6 de junio de 2018
ESTUDIO CIENTIFICO
La infidelidad como alternativa para salvar a algunas parejas
Un polémico estudio afirma que ser infiel es una buena alternativa para salvar algunas parejas. ¿Por qué hay quienes afirmar que el "meter los cuernos" es de gran ayuda?

Según los psicólogos David Ley y Justin Lehmiller, las personas que realizan la práctica llamada "cuckolding" (es decir, que engañan a su pareja con su consentimiento), se sienten liberadas porque pueden ser honestas acerca de sus fantasías sexuales (según ellos mismos, hay personas que fantasean con que su pareja los engaña).
Investigadores afirman que muchos encuentran placer y empoderamiento cuando cumplen la fantasía de poner los cuernos a su pareja. Para afirmar eso, se realizó un estudio con parejas estadounidenses en donde se dio como resultado que el 58% de los hombres y un tercio de las mujeres han fantaseado con engañar a su pareja.
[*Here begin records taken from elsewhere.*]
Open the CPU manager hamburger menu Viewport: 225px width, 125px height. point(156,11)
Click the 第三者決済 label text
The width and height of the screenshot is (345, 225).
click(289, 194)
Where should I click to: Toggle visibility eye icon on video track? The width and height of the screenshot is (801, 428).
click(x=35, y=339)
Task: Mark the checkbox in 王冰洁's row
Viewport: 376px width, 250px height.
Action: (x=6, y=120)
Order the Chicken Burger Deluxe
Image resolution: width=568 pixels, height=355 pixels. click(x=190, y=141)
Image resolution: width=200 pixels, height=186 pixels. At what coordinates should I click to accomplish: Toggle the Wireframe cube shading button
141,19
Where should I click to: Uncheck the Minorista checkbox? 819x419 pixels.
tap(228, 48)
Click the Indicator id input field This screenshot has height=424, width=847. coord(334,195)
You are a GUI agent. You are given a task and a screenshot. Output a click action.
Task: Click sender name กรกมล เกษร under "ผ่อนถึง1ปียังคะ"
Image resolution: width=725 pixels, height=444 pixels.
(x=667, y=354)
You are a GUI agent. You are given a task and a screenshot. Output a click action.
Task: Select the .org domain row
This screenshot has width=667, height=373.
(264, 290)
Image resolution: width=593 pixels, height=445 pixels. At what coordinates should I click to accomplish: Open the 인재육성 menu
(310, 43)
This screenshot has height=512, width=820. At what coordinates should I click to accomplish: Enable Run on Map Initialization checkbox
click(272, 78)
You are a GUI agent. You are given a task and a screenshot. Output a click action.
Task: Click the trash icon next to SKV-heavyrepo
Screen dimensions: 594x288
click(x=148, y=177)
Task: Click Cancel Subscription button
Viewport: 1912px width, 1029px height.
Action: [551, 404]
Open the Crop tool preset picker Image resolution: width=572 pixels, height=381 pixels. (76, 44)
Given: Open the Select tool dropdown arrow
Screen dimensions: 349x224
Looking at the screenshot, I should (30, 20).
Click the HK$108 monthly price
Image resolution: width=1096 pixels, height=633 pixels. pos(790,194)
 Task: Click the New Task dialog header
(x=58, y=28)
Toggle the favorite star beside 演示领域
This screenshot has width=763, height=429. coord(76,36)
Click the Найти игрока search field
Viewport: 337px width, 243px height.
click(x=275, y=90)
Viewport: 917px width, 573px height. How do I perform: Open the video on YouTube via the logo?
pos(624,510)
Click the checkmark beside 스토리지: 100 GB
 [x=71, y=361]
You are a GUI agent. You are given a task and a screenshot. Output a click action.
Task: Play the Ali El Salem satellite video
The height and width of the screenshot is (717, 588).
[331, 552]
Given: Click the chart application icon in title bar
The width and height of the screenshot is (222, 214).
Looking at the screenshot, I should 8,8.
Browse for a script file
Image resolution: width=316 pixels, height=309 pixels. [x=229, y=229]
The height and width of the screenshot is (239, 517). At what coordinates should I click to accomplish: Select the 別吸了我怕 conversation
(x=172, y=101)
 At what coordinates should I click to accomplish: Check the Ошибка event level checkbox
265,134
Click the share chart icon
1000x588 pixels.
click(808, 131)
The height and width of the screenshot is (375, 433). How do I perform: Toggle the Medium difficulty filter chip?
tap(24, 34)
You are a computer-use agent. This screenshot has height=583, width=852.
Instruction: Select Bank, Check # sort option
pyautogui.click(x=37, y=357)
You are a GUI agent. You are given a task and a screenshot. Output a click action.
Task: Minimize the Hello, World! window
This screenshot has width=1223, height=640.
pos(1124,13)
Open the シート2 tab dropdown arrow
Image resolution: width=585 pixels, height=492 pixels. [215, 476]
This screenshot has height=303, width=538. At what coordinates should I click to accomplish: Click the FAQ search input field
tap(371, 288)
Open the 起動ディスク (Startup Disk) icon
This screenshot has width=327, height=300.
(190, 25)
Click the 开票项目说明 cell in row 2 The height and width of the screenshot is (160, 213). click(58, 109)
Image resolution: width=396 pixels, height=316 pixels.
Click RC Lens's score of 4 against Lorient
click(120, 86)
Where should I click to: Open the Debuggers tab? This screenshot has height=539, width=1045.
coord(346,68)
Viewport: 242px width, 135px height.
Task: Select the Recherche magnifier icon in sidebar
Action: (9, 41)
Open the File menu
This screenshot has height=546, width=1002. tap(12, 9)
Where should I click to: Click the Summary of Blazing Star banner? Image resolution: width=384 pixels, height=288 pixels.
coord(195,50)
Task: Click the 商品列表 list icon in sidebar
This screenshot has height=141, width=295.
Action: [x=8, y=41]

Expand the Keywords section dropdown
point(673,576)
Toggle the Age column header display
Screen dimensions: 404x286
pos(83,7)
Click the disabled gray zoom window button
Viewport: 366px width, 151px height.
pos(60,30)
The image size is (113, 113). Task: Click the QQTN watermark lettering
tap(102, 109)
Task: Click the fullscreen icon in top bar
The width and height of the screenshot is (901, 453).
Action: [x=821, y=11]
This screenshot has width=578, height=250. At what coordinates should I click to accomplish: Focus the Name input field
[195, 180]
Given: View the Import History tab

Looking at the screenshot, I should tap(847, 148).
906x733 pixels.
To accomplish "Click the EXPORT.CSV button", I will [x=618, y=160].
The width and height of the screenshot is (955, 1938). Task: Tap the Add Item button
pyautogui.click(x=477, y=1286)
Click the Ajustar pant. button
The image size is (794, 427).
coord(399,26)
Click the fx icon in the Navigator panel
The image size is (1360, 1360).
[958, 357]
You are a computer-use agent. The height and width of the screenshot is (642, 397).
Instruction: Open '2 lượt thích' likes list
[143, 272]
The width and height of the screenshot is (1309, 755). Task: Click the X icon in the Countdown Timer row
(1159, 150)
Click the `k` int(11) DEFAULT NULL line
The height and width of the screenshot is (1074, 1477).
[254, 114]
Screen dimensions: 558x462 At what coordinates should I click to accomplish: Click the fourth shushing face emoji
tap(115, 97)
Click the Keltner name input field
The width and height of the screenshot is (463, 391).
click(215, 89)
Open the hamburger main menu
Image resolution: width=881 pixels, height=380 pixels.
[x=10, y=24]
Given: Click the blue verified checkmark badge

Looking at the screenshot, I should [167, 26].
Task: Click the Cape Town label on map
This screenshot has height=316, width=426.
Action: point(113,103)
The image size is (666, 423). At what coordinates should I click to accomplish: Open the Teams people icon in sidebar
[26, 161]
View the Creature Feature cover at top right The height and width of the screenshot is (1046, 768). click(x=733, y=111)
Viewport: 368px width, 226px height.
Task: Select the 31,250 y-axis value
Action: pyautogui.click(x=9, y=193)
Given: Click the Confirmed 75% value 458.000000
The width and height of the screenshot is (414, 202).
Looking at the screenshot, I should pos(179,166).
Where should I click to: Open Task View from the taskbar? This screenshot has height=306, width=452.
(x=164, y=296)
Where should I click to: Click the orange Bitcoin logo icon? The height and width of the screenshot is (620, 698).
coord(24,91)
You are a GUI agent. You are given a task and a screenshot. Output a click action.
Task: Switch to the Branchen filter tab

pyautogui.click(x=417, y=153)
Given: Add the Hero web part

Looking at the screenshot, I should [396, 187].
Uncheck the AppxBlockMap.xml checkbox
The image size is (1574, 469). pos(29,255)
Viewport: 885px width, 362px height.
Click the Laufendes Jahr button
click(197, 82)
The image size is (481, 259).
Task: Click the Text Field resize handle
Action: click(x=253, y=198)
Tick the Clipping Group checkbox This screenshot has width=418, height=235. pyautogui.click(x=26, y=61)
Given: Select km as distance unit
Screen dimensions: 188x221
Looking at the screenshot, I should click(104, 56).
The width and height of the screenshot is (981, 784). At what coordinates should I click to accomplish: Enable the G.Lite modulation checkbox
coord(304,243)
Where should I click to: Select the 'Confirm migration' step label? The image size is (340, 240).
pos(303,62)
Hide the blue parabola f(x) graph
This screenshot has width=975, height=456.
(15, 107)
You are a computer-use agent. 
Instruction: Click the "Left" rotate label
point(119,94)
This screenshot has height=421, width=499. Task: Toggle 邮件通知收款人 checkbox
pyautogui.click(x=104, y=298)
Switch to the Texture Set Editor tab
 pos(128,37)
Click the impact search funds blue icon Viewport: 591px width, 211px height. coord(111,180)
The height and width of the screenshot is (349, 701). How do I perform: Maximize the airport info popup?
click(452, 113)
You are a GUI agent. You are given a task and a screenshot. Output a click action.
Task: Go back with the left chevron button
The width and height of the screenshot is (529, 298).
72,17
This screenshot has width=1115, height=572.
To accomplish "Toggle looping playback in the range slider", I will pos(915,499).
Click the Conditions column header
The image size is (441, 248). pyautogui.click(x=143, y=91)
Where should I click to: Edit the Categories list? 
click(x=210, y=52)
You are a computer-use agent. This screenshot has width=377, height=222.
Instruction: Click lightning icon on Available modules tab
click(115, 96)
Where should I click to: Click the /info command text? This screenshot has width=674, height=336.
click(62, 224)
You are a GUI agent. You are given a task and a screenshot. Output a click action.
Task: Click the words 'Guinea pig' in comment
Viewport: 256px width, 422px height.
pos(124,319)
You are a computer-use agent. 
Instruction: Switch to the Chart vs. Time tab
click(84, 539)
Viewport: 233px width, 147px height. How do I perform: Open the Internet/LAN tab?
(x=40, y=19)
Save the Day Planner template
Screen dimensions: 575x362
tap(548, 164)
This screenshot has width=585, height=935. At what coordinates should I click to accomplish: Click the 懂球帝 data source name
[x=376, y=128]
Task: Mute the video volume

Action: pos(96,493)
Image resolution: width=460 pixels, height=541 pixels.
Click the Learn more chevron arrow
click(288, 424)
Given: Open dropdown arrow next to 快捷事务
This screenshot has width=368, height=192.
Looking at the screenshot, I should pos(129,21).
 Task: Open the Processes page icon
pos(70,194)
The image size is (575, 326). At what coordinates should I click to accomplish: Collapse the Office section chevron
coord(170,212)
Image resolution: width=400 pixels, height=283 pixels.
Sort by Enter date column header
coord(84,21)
Los hombres son más probables de ser infieles, y lo hacen más seguido; pero hay un número de mujeres que también tienen estas fantasías que apunta a la necesidad de hacer más investigaciones enfocadas en los deseos de infidelidad de la mujer”, dijo Lehmiller.
Para los investigadores las emociones y sensaciones al ver tu pareja con alguna otra persona puede ayudar a alimentar el deseo sexual. Y no es considerado infidelidad si no hay un elemento o un deseo de humillación, degradación o negación. “Nuestras imaginaciones eróticas tienen la habilidad de convertir algo desagradable a algo agradable. En general, nuestra investigación encontró que en mayor parte, la infidelidad suele ser una fantasía y comportamiento positivo. No parece ser evidencia de perturbaciones, o de una relación que no es saludable, o de irrespeto por la pareja”, afirmó Ley.
Pero no todo es color de rosa. Según el estudio, algunos factores de personalidades puede derivar a que la experiencia de infidelidad sea algo negativo para aquellas personas que sufren de mucha ansiedad en la relación, problemas de abandono, o que carecen de intimidad y comunicación. “En otras palabras, no todos los que tienen una fantasía de infidelidad deberían llevarla a cabo”, concluyó Lehmiller.
Este controvertido punto de vista es muy criticado porque otros especialistas indican que lo que se busca es simplemente normalizar este tipo de comportamiento. Incluso se requiere analizar la conducta de la pareja que solicita este tipo de actos ya que otras teorías sugieren que hay una bisexualidad masculina reprimida.